* [Source records]
# # #

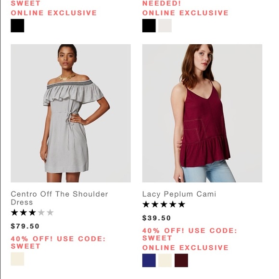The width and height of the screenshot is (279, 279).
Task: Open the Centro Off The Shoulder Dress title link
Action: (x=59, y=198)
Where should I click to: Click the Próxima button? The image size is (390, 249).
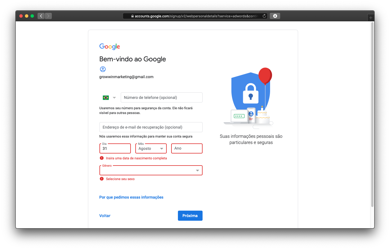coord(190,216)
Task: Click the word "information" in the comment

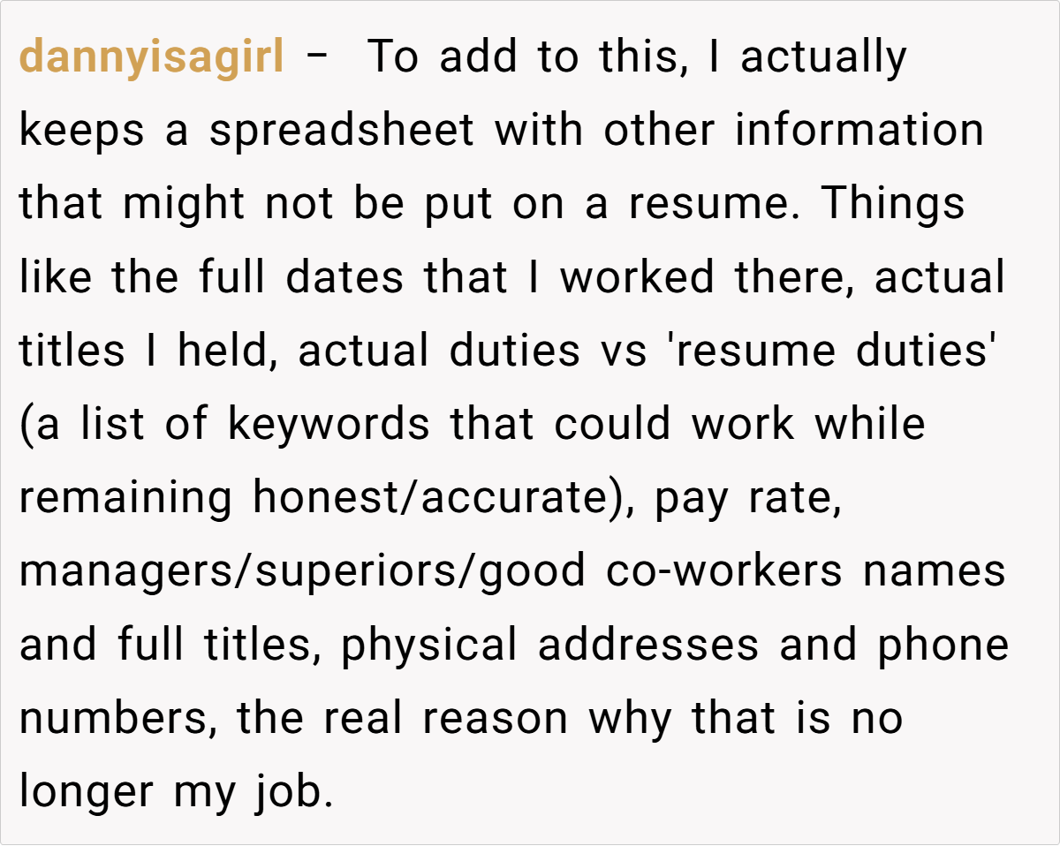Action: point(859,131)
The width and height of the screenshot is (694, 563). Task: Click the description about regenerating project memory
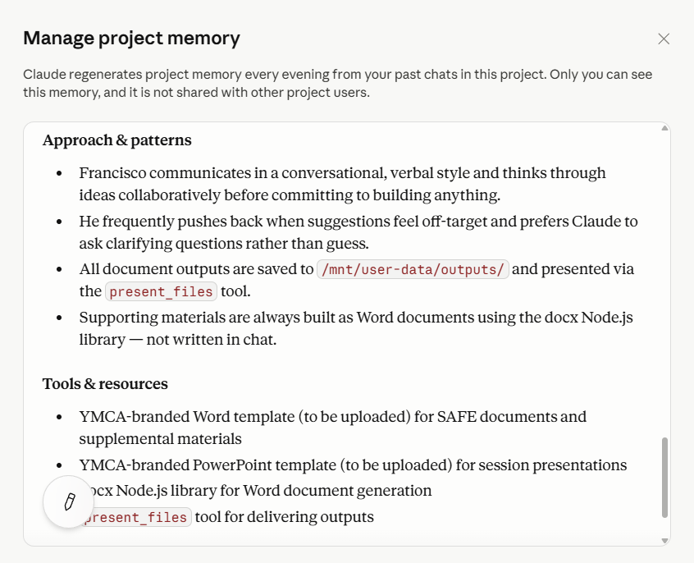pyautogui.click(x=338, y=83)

# # #

* [Exercise aim] Copy the listing from its start through the line containing "Action: point(859,131)", switching "comment" to "post" and changing nothing else. Leave the pictures out.

* [Task result]
The width and height of the screenshot is (279, 279).
Task: Open the Centro Off The Shoulder Dress title link
Action: (x=59, y=198)
Where should I click to: Click the Próxima button? The image size is (390, 249).
coord(190,216)
Task: Click the word "information" in the post

Action: point(859,131)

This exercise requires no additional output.